Son corps, qui exhalait une très-suave odeur, fut très honorablement inhumé au monastère d'Eibingen ou Bingen, qu'elle avait si longtemps sanctifié parla pratique des plus excellentes vertus. Son tombeau a été honoré de plusieurs miracles.

La châsse contenant les reliques de sainte Hildegarde.
Abbatiale de Eibingen. Hesse. Allemagne.

On la représente :
1. au moment où, rendant le dernier soupir, une croix éclatante apparut dans le ciel ;
2. portant une église, comme fondatrice d'un monastère, celui d'Eibingen ;
3. visitée par un solitaire
4. donnant un calice et de l'argent à un pauvre prêtre ou ermite.

CULTE ET RELIQUES

Sainte Hildegarde fut ensevelie au monastère de Saint-Rupert, où on lui éleva un riche mausolée. Ce monastère ayant été pillé et brûlé, en 1632, par les protestants suédois, les religieuses bénédictines qui l'occupaient se retirèrent et emportèrent avec elles les reliques de leur sainte abbesse au prieuré d'Eibingen, au diocèse de Mayence, dont sainte Hiidegarde était la fondatrice.
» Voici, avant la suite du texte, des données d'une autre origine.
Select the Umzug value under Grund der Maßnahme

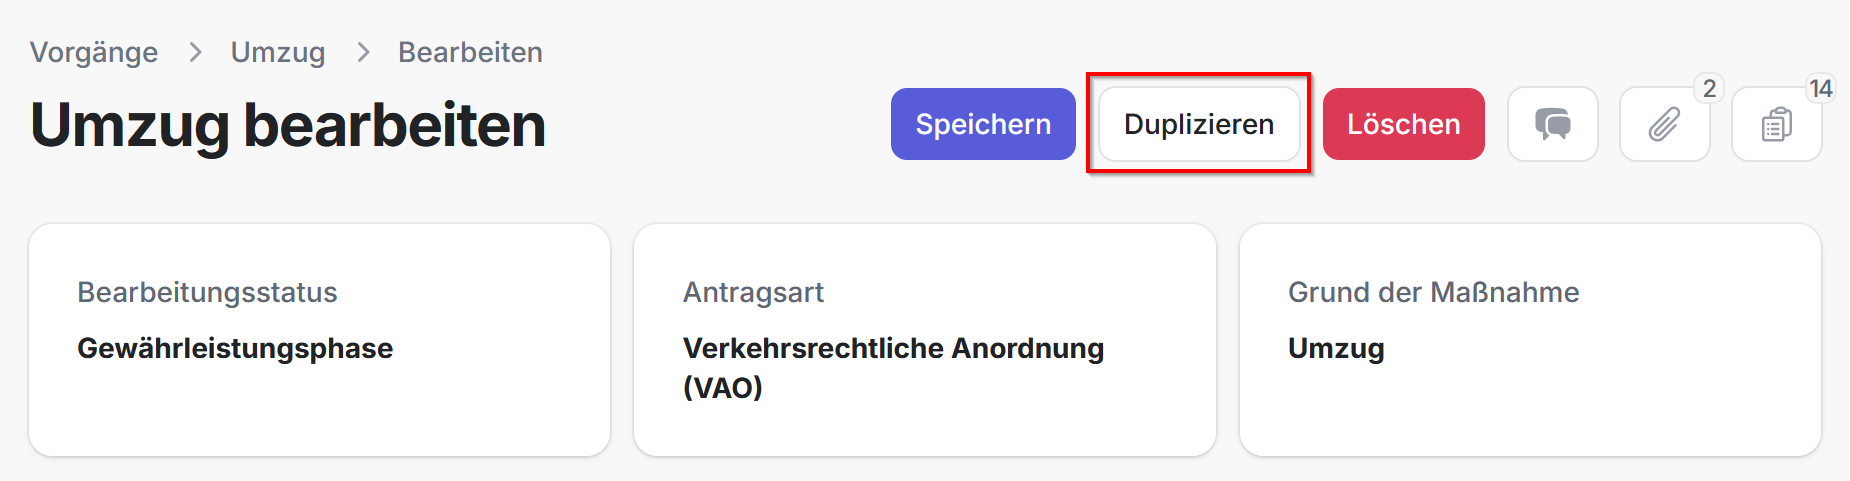(1336, 348)
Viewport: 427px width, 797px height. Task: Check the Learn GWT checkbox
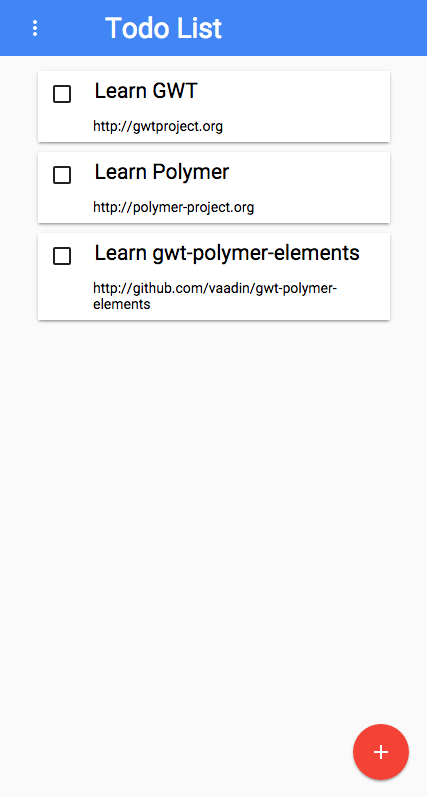click(62, 94)
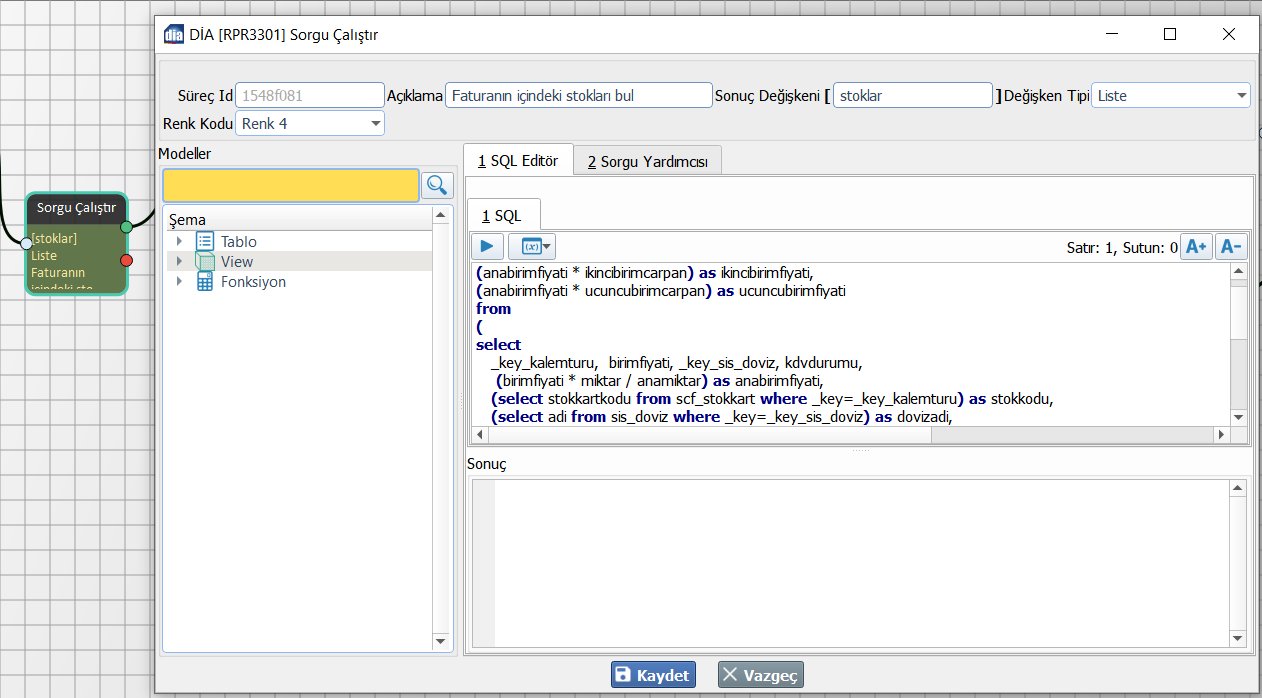The image size is (1262, 698).
Task: Click the Fonksiyon calculator icon
Action: pos(205,282)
C'est là qu'elle a reçu depuis les honneurs que le grand nombre de ses miracles lui ont fait rendre. Son nom est célèbre dans les fastes de l'Eglise d'Allemagne. Sa canonisation, deux fois reprise, n'a pas été terminée pour des raisons secondaires et qui ne saurait mettre en cause son haut degré de sainteté ; mais son culte est permis et le décret de béatification a été rendu. Son nom est inséré dans le martyrologe romain.

Une des visions de sainte Hildegarde, décrite par ses soins.
Maître de Sainte-Hildegarde. Livre des Scivias. XIIIe.

ECRITS

Signalons que bien des ésotéristes contemporains, la tête farcie de fausses et de mauvaises sciences et de ruineuses fantaisies de toutes sortes, sont férus de certains ouvrages de sainte Hildegarde. Ils en donnent, dans l'édition comme sur l'Internet, des interprétations truffées de sottises obscures et dangereuses.

D'autres, au fil du temps ont composé des faux qu'ils ont attribué à notre grande Sainte. D'autres reproduisent incomplètement, retranche, ajoute, etc. aux textes de l'abbesse du Mont-Rupert. On s'éloignera bien entendu de toutes les variétés d'escrocs correspondant à ces caractéristiques et à ces pratiques.

Les ouvrages que nous avons de sainte Hildegarde sont :
1. ses Lettres, au nombre de cent quarante-cinq, en y comprenant celles que diverses personnes lui adressèrent ;
2. les Scivias, ou ses visions et ses révélations, en trois livres ;
3. le livre des Ouvrages divins de l'homme simple, ou Visions sur tous le points de la théologie, en trois parties :
4. la Solution de trente-huit questions ;
5. l'explication de la Règle de saint Benoît ;
6. l'explication du symbole de saint Athanase ;
7. la Vie de saint Rupert ou Robert ;
8. la Vie de saint Disibode ;
9. Des subtilités des diverses natures des créatures, en neuf livres.

Tous ces ouvrages sont réunis au tome CXCVII de la Patrologie latine de Migne par les soins et avec les notes du docteur Heuss.